Given instruction 1:
Answer these questions about the ITP 589 tire thread, one per line:
(a) What size of ITP 589 does BlackDawg plan to get in the first post?
(b) On what machine did goose750 run 27s and 28s?
(c) Which tires is creed about to upgrade to?
Given instruction 2: Reproduce the passage of the ITP 589 tire thread between "589s are a very" and "(Oct 20, 2011)", inclusive.

Document excerpt:
++++++++
# ITP 589



## BlackDawg (Jul 4, 2011)

Does anyone have the ITP 589 or know if they're a good tire? I'm thinking about getting the 27" for 50/50 trail/mud. (I entered "itp 589" in the search forum and couldn't get any results). They look like a great tire, just wanting some input. Thanks.


----------



## Polaris425 (Dec 16, 2004)

Check the "best all around tires" thread. Lots of Info on them in there.


----------



## goose750 (Feb 27, 2009)

*589s*

589s are a very good tire downside they are expensive .i ran 27s and 28s on my 750 brute and they done fine for trail/mud sold them and went to 29.5 laws ran them for a while and did not like for my riding style . now my bike sits on 27 kenda executioners that in my book are the cats meow ! they are alot cheeper in price and i have over 700 miles and show little if any tread wear . they dont run true to size but neither do 589s . executioners are a little harder tire but still ride well . they have done great for me in every sitiuation !


----------



## creed (Oct 20, 2011)

I have a set of 27" 589's on a 800 Rene and also had a set of 26" years ago on a old Honda 300. They are a very smooth tire for hard packed trail riding but I am about to put mine on my sons bike and upgrade to the OL2's because we do more deep mud riding. I have no complaints about the 589's but if you may not be to impressed if you get into some thick sloopy mud cause they dig more than pull (in my opinion)..


----------



## BlackDawg (Jul 4, 2011)

I figured they would do great in the mud. Which tire is better for mud, 589's or Zillas? I'm fixing to get new tires and wheels so i'm just trying to get right tires. I've read the entire "best all around tire" thread people seem to love the Zillas.
++++++++
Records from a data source
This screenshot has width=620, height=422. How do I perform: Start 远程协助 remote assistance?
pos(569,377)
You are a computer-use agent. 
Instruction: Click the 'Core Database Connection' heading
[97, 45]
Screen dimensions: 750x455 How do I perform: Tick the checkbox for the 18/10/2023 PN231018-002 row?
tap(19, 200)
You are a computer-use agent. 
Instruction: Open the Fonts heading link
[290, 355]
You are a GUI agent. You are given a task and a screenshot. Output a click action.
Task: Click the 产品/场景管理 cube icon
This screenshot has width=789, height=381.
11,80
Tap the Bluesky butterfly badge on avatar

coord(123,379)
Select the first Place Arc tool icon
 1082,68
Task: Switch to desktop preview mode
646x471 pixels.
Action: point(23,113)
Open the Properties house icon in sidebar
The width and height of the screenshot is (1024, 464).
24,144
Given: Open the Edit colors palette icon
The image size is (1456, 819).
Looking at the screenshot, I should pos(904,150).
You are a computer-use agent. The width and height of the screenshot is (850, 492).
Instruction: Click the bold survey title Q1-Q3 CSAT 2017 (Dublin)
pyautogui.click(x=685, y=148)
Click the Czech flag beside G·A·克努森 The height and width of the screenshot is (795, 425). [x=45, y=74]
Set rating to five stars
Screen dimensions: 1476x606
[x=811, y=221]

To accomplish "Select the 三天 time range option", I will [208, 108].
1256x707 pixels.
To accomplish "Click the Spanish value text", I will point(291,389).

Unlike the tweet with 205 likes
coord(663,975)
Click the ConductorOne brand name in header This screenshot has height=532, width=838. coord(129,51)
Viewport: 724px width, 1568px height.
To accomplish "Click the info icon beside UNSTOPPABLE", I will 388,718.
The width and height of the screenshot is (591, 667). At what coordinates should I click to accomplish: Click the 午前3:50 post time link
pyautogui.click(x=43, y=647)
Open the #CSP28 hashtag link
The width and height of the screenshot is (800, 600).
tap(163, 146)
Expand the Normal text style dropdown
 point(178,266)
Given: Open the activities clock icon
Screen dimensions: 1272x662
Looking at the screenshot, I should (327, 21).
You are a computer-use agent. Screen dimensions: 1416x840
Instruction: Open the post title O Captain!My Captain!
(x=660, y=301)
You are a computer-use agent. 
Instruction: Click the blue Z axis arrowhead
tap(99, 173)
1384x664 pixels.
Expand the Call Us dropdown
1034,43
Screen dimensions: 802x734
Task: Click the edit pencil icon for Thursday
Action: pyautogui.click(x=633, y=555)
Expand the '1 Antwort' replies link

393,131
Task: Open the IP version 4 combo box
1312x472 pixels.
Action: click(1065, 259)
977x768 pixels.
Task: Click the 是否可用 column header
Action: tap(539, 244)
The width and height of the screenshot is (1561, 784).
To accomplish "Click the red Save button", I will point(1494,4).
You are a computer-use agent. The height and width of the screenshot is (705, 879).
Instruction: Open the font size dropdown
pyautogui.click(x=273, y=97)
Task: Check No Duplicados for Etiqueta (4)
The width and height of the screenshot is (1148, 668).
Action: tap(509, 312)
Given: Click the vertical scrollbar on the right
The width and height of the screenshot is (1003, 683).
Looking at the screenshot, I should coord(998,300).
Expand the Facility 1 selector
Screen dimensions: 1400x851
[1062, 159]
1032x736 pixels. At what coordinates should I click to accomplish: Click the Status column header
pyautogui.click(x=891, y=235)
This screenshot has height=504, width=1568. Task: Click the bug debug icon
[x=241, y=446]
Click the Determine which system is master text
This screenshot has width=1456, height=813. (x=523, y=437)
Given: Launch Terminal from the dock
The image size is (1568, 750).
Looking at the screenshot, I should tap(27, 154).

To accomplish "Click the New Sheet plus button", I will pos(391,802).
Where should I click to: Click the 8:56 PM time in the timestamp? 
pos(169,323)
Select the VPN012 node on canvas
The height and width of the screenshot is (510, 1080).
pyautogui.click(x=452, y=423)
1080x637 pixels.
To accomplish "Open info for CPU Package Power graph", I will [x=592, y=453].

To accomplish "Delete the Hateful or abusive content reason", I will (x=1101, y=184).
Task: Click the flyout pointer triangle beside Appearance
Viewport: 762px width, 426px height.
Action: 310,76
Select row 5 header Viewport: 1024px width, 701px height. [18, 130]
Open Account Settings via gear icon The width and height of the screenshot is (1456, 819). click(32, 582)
++++++++
Exercise response 1:
(a) 27"
(b) A 750 Brute
(c) OL2's

Exercise response 2:
589s are a very good tire downside they are expensive .i ran 27s and 28s on my 750 brute and they done fine for trail/mud sold them and went to 29.5 laws ran them for a while and did not like for my riding style . now my bike sits on 27 kenda executioners that in my book are the cats meow ! they are alot cheeper in price and i have over 700 miles and show little if any tread wear . they dont run true to size but neither do 589s . executioners are a little harder tire but still ride well . they have done great for me in every sitiuation !


----------



## creed (Oct 20, 2011)